> Text shown
= Beginning of Section =

At 31, Thaiday may be one injury away from a recall in Queensland’s limited talent pool in forwards positions, but it may also be a call that never comes if younger men Coen Hess, Tim Glasby and Jarrod Wallace can forge their way at Origin level this year and next.
Myles, who turns 32 three days after Origin II is played, is a footballer plainly loved by teammates.
Thaiday, too, is well regarded by those he plays alongside and also brings a sense of humour which can be a circuit-breaker within a team in the days counting down to an Origin match.
Thaiday’s output in attack has been questioned for some time, but as he told The Courier-Mail before Origin I there is more to being a valuable forward than high statistics for metres run and tackles made.
The Townsville-raised forward cited stats for supporting plays in attack and efforts, such as closing down kickers in general play, as important signposts for whether he plays well or not.
Thaiday responded well on Friday night for the Broncos after his aggression had been questioned by his former clubmate Justin Hodges in a column earlier in the week.
Hodges claimed Thaiday was “one bloke you’d love to see get aggressive but for some reason he seems to have lost that aggression’’.
In Origin I, Thaiday played 45 minutes off the bench and hit the ball up seven times, making 50m and effecting 26 tackles, fourth among the Maroons.
In Queensland’s 2016 series win, Thaiday was measured at having run for 68m in Game One, 55m in the second game and 44m in the dead rubber loss to NSW.

= End of Section =

[Saved entries]
= Beginning of Section =

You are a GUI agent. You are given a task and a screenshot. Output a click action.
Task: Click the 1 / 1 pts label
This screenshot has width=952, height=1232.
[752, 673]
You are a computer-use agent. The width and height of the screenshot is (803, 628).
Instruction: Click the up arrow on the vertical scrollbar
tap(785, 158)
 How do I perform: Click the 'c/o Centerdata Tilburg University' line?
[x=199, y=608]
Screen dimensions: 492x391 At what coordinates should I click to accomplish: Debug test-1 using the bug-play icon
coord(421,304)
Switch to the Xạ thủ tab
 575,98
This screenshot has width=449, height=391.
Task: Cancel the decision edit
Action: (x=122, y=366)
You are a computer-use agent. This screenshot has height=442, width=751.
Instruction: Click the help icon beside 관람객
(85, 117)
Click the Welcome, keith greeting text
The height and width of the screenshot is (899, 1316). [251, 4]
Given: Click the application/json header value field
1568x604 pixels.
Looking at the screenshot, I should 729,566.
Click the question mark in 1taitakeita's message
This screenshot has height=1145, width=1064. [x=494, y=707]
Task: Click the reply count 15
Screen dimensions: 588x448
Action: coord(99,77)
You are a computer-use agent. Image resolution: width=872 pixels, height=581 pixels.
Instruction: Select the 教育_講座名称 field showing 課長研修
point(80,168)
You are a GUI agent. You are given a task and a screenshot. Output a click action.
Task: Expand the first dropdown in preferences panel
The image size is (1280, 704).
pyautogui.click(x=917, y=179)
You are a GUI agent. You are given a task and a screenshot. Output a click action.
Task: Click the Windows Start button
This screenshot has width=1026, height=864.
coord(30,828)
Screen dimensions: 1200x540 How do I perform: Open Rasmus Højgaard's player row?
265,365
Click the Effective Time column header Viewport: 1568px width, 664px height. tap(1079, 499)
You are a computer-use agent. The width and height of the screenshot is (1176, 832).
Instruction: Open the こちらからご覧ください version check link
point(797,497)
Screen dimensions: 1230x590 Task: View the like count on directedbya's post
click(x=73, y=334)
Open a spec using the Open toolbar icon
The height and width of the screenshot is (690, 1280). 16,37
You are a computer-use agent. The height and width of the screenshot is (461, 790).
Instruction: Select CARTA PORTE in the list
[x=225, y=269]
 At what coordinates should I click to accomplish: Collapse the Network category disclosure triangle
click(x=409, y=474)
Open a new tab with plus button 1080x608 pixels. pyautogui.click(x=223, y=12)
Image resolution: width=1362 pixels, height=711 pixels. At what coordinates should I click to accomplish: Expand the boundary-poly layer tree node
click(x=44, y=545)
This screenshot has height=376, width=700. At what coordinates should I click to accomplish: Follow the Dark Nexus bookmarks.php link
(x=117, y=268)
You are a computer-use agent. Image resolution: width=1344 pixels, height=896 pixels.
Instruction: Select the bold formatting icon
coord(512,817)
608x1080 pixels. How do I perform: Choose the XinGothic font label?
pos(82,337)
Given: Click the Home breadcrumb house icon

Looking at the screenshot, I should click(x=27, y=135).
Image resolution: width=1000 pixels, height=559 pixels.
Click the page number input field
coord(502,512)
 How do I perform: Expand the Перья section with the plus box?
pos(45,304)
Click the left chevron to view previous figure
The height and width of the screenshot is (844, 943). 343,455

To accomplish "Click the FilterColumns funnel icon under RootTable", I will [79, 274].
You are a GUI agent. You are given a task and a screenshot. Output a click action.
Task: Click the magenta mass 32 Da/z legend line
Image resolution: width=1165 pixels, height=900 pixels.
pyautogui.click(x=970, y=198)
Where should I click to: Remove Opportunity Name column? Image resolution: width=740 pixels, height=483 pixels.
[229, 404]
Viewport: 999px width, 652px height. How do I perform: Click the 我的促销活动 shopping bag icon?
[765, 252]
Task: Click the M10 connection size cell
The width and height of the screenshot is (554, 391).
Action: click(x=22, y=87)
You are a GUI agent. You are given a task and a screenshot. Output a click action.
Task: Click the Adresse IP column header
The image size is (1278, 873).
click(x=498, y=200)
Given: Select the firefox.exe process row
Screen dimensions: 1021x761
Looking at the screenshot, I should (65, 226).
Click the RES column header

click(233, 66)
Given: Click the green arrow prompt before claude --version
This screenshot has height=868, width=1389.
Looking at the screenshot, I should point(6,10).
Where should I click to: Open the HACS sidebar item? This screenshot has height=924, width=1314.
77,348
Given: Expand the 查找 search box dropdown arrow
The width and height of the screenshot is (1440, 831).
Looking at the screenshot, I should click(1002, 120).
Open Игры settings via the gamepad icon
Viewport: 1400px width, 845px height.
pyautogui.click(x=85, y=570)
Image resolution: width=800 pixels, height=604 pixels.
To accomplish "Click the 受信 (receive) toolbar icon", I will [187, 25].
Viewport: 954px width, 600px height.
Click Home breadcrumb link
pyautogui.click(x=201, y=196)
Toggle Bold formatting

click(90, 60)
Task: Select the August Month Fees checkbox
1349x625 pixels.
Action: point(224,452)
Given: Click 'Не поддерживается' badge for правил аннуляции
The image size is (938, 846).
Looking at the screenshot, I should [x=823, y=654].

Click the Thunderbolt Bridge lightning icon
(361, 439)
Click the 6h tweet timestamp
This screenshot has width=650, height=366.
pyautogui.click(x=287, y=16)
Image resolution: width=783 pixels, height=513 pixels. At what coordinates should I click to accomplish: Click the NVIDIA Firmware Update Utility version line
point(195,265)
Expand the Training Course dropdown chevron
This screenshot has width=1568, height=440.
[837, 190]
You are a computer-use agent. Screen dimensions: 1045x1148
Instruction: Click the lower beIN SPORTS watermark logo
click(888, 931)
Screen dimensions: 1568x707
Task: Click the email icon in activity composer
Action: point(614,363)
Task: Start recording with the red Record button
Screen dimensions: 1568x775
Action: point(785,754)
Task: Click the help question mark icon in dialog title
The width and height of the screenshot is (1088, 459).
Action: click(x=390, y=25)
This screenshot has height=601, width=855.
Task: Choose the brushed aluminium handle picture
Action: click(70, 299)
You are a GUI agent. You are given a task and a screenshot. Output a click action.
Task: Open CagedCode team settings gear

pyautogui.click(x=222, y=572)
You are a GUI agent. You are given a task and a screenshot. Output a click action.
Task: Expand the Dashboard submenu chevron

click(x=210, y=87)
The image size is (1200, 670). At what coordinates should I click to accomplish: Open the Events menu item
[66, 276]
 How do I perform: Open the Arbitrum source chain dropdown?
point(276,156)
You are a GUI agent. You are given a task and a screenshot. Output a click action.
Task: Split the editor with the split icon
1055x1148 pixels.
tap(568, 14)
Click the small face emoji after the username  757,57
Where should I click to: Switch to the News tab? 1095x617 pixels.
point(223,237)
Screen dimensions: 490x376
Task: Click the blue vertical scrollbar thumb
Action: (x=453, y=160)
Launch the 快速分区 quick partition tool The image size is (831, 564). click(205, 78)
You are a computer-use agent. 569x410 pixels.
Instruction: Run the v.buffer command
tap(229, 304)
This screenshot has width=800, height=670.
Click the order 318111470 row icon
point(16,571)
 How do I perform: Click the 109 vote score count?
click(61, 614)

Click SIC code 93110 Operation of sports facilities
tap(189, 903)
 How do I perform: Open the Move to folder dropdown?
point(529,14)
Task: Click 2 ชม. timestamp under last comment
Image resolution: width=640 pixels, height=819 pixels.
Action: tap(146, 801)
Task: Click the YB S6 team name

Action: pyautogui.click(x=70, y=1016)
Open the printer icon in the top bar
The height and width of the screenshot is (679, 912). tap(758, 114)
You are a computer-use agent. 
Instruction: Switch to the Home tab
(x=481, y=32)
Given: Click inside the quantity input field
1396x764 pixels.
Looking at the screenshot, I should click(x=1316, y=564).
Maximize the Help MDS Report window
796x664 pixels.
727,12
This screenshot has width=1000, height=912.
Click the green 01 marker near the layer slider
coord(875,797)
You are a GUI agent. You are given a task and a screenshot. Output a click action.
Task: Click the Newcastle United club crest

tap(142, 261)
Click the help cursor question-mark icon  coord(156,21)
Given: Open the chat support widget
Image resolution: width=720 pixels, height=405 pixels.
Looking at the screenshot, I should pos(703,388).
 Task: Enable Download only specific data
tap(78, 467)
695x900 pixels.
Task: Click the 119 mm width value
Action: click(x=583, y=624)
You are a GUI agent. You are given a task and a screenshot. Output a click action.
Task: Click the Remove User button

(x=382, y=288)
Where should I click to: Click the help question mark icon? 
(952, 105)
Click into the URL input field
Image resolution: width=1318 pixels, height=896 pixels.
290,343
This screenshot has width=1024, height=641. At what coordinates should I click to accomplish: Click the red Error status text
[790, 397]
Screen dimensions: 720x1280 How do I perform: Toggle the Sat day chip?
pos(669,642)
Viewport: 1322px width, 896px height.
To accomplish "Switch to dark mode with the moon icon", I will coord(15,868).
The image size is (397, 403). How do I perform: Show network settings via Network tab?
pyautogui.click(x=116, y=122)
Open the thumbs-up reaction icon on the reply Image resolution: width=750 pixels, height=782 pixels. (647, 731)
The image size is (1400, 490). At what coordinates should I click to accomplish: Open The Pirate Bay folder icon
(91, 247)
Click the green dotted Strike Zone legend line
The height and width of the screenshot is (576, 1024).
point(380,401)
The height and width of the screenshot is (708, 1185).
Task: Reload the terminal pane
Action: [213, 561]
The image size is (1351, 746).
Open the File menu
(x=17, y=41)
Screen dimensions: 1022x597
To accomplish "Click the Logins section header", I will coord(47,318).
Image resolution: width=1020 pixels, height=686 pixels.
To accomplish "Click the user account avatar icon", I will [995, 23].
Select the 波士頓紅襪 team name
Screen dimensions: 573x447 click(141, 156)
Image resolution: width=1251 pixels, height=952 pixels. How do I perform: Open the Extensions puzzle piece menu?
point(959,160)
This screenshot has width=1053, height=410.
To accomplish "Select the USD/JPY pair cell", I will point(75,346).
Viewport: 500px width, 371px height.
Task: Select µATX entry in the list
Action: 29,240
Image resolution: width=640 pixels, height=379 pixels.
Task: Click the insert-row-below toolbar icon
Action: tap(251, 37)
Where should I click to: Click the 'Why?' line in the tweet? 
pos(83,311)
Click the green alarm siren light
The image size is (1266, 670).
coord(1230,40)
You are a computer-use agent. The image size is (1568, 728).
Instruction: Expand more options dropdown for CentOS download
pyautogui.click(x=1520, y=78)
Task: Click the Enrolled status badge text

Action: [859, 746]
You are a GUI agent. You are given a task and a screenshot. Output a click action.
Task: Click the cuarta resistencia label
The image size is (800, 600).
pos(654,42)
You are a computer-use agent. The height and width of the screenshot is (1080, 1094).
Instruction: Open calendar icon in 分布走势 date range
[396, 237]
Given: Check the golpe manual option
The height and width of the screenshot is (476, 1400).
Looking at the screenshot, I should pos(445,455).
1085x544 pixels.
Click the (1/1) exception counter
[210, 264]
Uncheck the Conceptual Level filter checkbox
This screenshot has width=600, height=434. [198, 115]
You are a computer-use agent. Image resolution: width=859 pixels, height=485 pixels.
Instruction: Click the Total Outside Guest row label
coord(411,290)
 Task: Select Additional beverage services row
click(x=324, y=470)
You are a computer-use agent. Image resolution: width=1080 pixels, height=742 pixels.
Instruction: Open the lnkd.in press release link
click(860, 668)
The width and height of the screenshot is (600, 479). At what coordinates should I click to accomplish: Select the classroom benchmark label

= End of Section =

> Actions to take
1 - According to the Thaiday article above, how many tackles did Thaiday make in Origin I?
2 - Carry on the Thaiday article from its last sentence.

> Answers below
1 - 26

2 -
Walters, Lockyer and Miles were evidently looking for someone to bend the defensive line back more than that.
For the Broncos last Friday, Thaiday ran the ball 15 times against South Sydney and gained 114m, while making 21 tackles.
Whether Hodges’ comments were a motivating factor or not, only Thaiday would know, but his output against the Rabbitohs compared to his NRL season averages of 10 runs for 88m and 21 tackles.
There were seven Queensland changes from the first game, including four debutants.
Walters said Thaiday, whose omission had not been as widely canvassed since the Origin I loss as Myles’s had been “bitterly disappointed” when he told the Bronco he had been dropped.
“It’s an enormous number thing to have played 30 games for Queensland and these changes were not taken lightly,” Walters said.
“Sam understood the reasons, that those changes were what the team needed.”
Queensland chairman of selectors Gene Miles said Thaiday and Myles had understood “it’s transition time”.
“It’s no secret we got busted up through the middle,” Walters said.